On 12/09/16 14:00 +0300, Ville Voutilainen wrote:
On 12 September 2016 at 13:41, Jonathan Wakely <jwak...@redhat.com> wrote:
+  template<typename _Pred>
+    struct __is_std_equal_to : std::false_type { };
+
+  template<>
+    struct __is_std_equal_to<std::equal_to<void>> : std::true_type { };


Is there a reason I didn't use an alias template or variable template here?

 template<typename _Pred>
   using __is_std_equal_to = is_same<equal_to<void>, _Pred>;

That avoids defining a new class template.

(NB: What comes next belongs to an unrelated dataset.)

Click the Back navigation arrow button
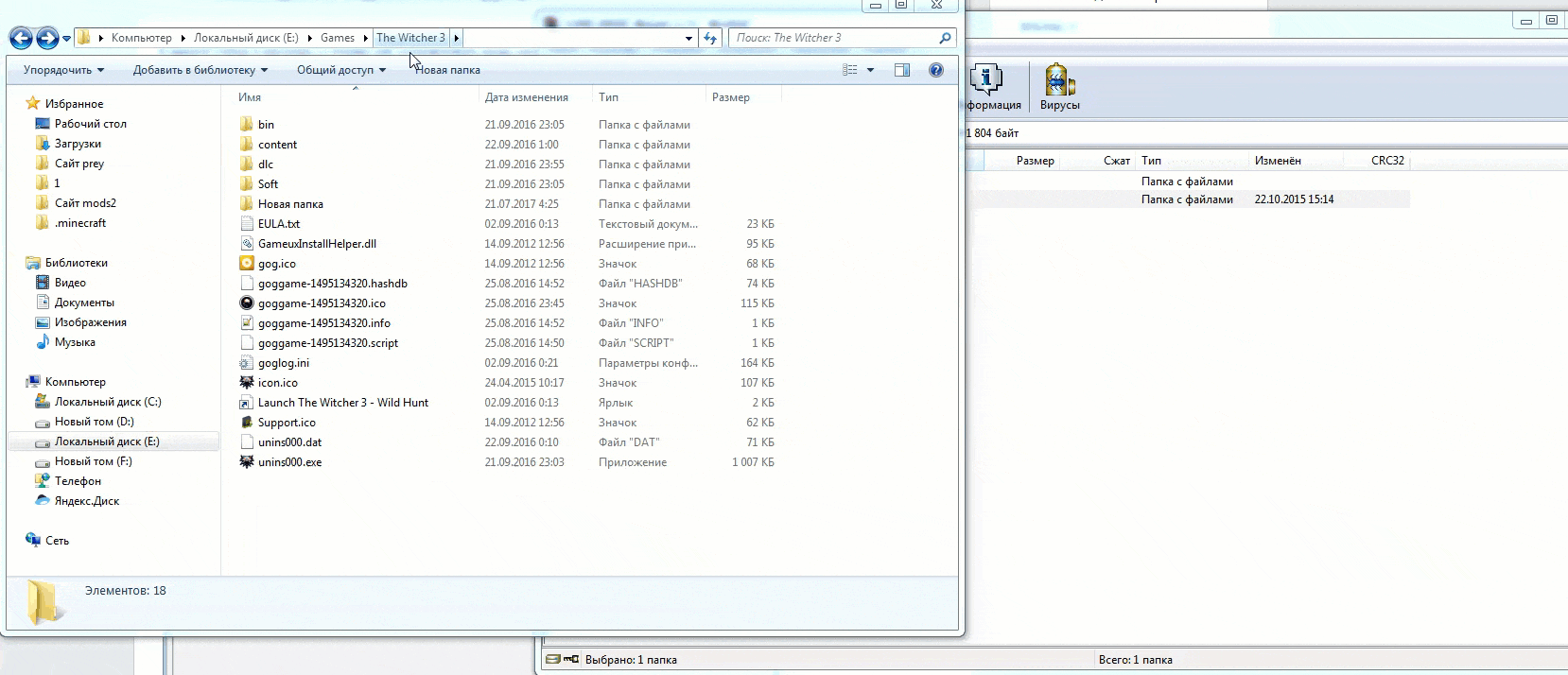This screenshot has height=675, width=1568. pos(21,39)
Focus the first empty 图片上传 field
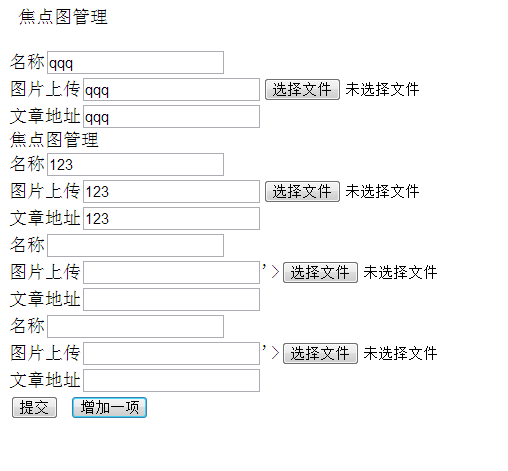This screenshot has width=508, height=471. pyautogui.click(x=171, y=273)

I don't know whether that's a practical difference, the alias is
shorter of course.

It's considerably lighter in terms of compilation cost. Defining a new
primary template adds more overhead than an alias template that uses
an already defined template.

+  // Use __boyer_moore_array_base when pattern consists of narrow
characters
+  // and uses std::equal_to as the predicate.
+  template<typename _RAIter, typename _Hash, typename _Pred,
+           typename _Val = typename iterator_traits<_RAIter>::value_type,
+          typename _Diff = typename
iterator_traits<_RAIter>::difference_type>
+    using __boyer_moore_base_t
+      = std::conditional_t<sizeof(_Val) == 1 && is_integral<_Val>::value
+                          && __is_std_equal_to<_Pred>::value,


Could be __and_<is_integral<_Val>, __is_std_equal_to<_Pred>>::value
but it doesn't make a lot of difference.

I didn't change any of those parts in the patch, I intentionally
avoided such changes.

OK, that makes sense.

std::get<1>(_M_m)));
+         return std::make_pair(__first_ret, __second_ret);


This could be simply return { __first_ret, __second_ret };

That doesn't mean exactly the same thing. I can potentially concoct
evil code for which the result
is different with such a return and make_pair.

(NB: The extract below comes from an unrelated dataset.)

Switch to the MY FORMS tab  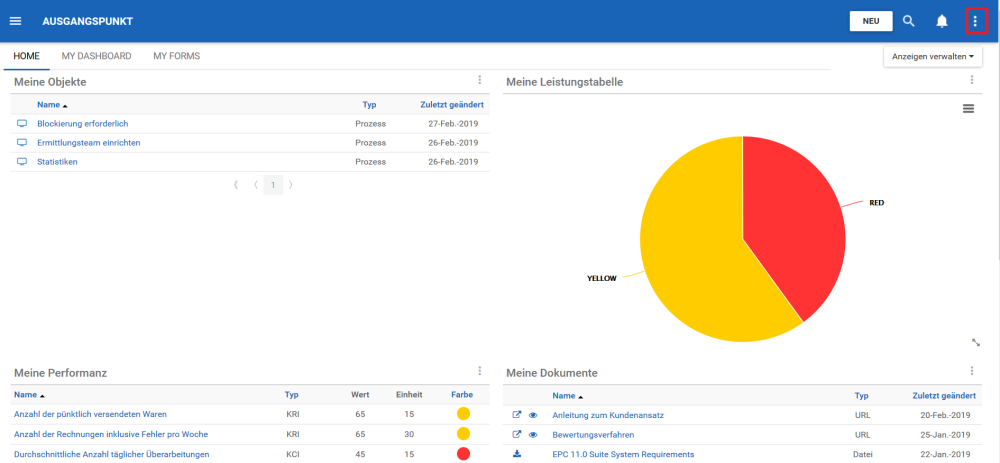[x=176, y=56]
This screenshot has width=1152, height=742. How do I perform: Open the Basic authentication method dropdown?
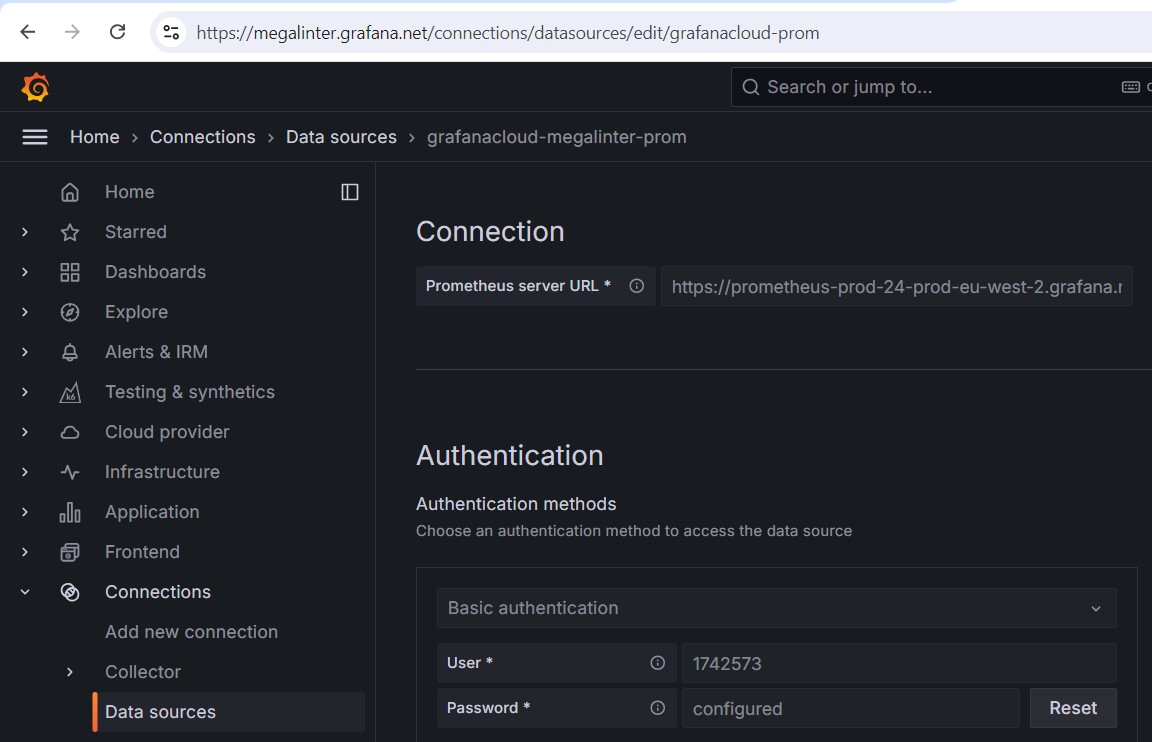(x=776, y=608)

While you certainly know the pair constructors better than I do, I
don't think you can for a valid iterator type. Please don't waste your
time trying though :-)

I don't want to play
any games here, and I don't want the users to do so.
See below.

Does using make_pair have any advantage? (I don't think we need to

No advantage as such, but for boyer_moore_searcher and
boyer_moore_horspool_searcher
the spec says make_pair, so I used make_pair everywhere. The spec says

OK, if it bothers me enough I'll try to change the spec instead!

nothing about
default_searcher, but I agreed with Marshall that we won't talk about
that and will just do the
same kind of initialization in all searchers.

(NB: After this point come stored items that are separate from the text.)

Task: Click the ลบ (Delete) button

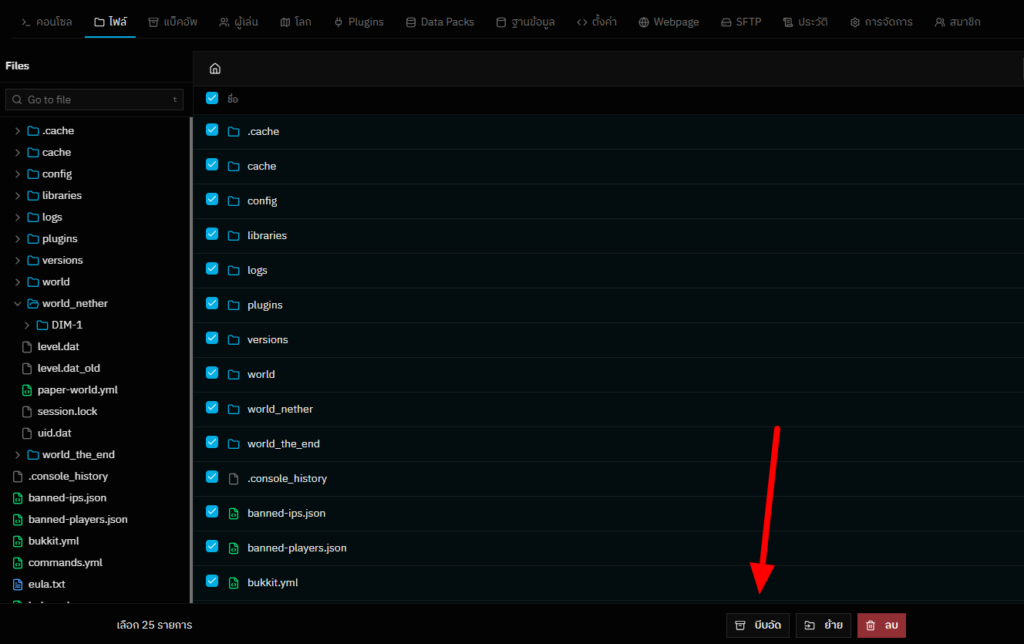Action: (881, 624)
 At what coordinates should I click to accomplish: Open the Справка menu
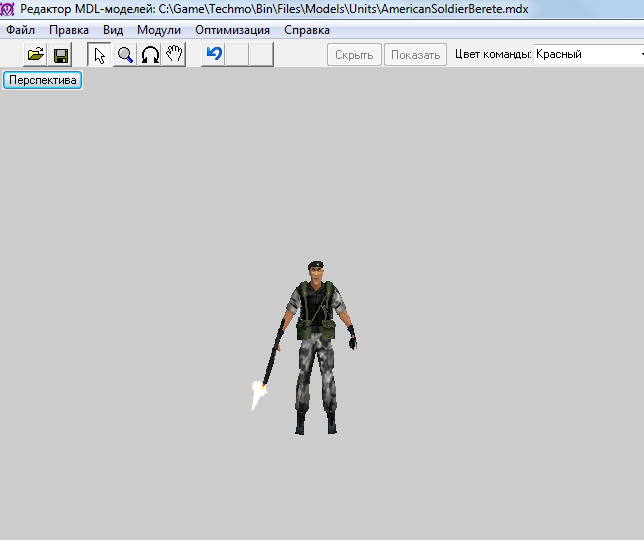coord(307,30)
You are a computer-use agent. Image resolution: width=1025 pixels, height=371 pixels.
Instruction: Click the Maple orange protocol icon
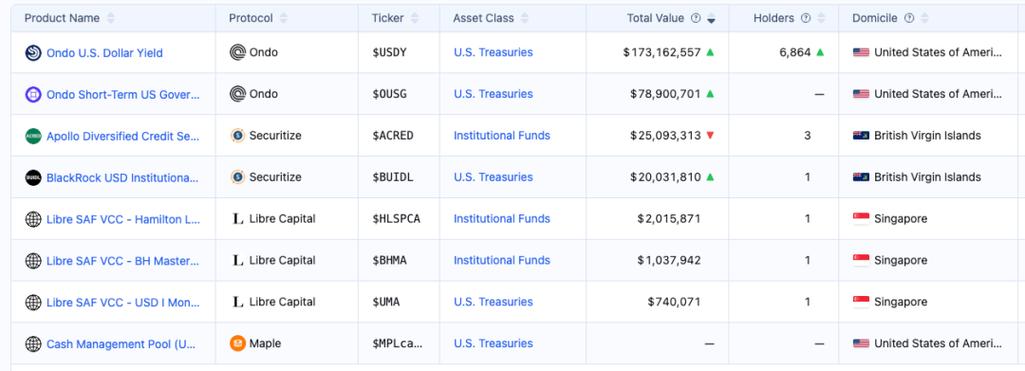click(238, 344)
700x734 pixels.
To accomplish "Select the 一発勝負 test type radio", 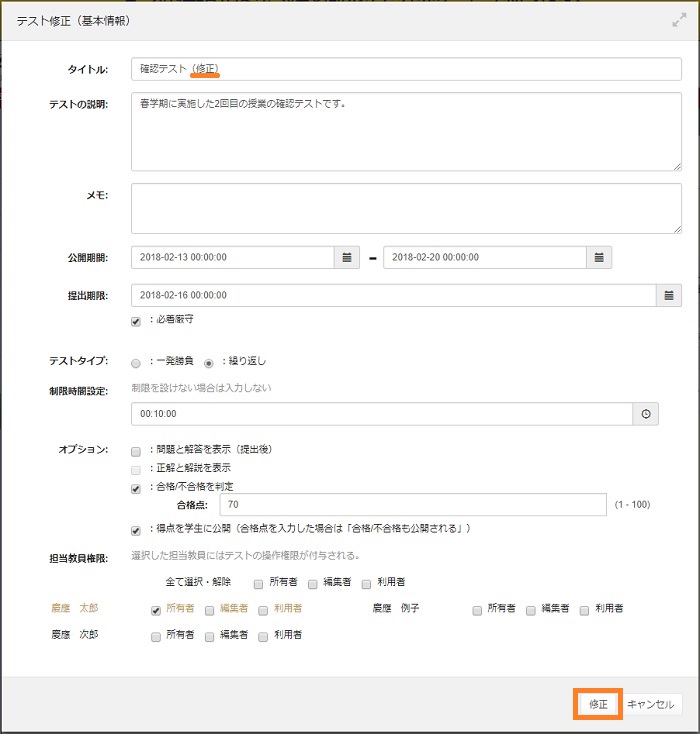I will [136, 362].
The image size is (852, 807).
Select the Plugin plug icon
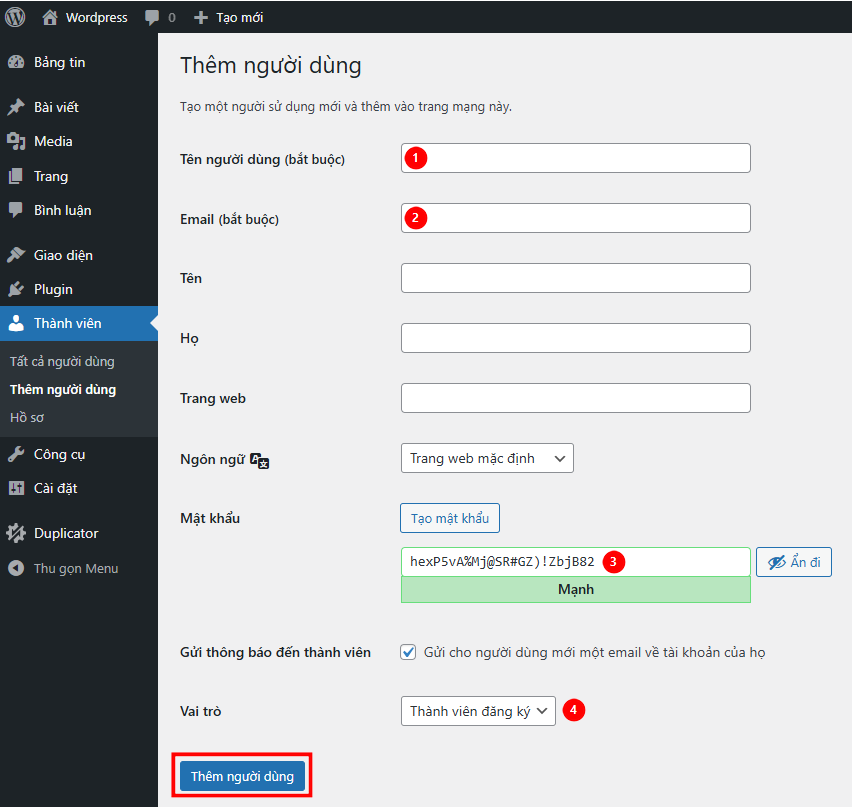(x=17, y=289)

worry about iterators with explicit copy constructors.)

I would be more worried about iterators with explicit conversions, but
I don't think that will actually happen
because there shouldn't be a conversion involved, the incoming type
should be _ForwardIterator2 or _RandomAccessIterator2
and the outgoing type would be a pair either of those, so indeed there
should be at best a copy or move.

Right, there should be no conversions here. And iterators need to be
CopyConstructible. So the "as-if" rule applies. Using make_pair is
fine though.

As I said from my other email account, OK for trunk.